[The records]
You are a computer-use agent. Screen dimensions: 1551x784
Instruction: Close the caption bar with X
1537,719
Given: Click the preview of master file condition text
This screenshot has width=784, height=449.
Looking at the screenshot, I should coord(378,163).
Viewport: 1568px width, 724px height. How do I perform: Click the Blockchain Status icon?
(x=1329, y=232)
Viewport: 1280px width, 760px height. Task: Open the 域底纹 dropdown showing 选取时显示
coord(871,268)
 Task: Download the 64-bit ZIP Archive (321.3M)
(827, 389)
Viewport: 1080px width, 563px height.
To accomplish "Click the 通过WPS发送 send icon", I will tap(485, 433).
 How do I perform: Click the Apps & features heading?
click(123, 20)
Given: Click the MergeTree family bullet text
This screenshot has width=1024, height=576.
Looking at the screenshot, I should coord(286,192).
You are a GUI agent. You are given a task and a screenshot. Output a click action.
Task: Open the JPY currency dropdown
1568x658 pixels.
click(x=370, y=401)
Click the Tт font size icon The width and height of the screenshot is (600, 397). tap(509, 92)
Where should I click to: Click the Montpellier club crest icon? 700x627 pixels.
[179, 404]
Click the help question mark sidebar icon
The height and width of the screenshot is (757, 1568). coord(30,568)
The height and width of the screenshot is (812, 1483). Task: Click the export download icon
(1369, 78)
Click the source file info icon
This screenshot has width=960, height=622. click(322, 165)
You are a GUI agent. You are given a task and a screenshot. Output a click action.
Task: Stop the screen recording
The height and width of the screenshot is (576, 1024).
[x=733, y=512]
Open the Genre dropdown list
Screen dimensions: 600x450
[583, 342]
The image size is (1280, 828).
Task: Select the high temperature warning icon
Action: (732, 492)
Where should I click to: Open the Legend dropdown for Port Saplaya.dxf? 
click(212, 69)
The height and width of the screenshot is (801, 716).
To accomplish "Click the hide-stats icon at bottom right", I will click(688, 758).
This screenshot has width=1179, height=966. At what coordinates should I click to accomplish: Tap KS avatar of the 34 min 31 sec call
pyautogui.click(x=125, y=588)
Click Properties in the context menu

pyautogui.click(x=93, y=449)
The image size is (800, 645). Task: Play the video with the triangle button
[/The records]
**Requirement:** Write the records out again. Keep every line exactly as it is.

**Reply to the exercise:**
You are a computer-use agent. Screen dimensions: 1551x784
Instruction: Close the caption bar with X
1537,719
Given: Click the preview of master file condition text
This screenshot has width=784, height=449.
Looking at the screenshot, I should coord(378,163).
Viewport: 1568px width, 724px height. How do I perform: Click the Blockchain Status icon?
(x=1329, y=232)
Viewport: 1280px width, 760px height. Task: Open the 域底纹 dropdown showing 选取时显示
coord(871,268)
 Task: Download the 64-bit ZIP Archive (321.3M)
(827, 389)
Viewport: 1080px width, 563px height.
To accomplish "Click the 通过WPS发送 send icon", I will tap(485, 433).
 How do I perform: Click the Apps & features heading?
click(123, 20)
Given: Click the MergeTree family bullet text
This screenshot has width=1024, height=576.
Looking at the screenshot, I should coord(286,192).
You are a GUI agent. You are given a task and a screenshot. Output a click action.
Task: Open the JPY currency dropdown
1568x658 pixels.
click(x=370, y=401)
Click the Tт font size icon The width and height of the screenshot is (600, 397). tap(509, 92)
Where should I click to: Click the Montpellier club crest icon? 700x627 pixels.
[179, 404]
Click the help question mark sidebar icon
The height and width of the screenshot is (757, 1568). coord(30,568)
The height and width of the screenshot is (812, 1483). Task: Click the export download icon
(1369, 78)
Click the source file info icon
This screenshot has width=960, height=622. click(322, 165)
You are a GUI agent. You are given a task and a screenshot. Output a click action.
Task: Stop the screen recording
The height and width of the screenshot is (576, 1024).
[x=733, y=512]
Open the Genre dropdown list
Screen dimensions: 600x450
[583, 342]
The image size is (1280, 828).
Task: Select the high temperature warning icon
Action: (732, 492)
Where should I click to: Open the Legend dropdown for Port Saplaya.dxf? 
click(212, 69)
The height and width of the screenshot is (801, 716).
To accomplish "Click the hide-stats icon at bottom right", I will click(688, 758).
This screenshot has width=1179, height=966. At what coordinates should I click to accomplish: Tap KS avatar of the 34 min 31 sec call
pyautogui.click(x=125, y=588)
Click Properties in the context menu

pyautogui.click(x=93, y=449)
The image size is (800, 645). Task: Play the video with the triangle button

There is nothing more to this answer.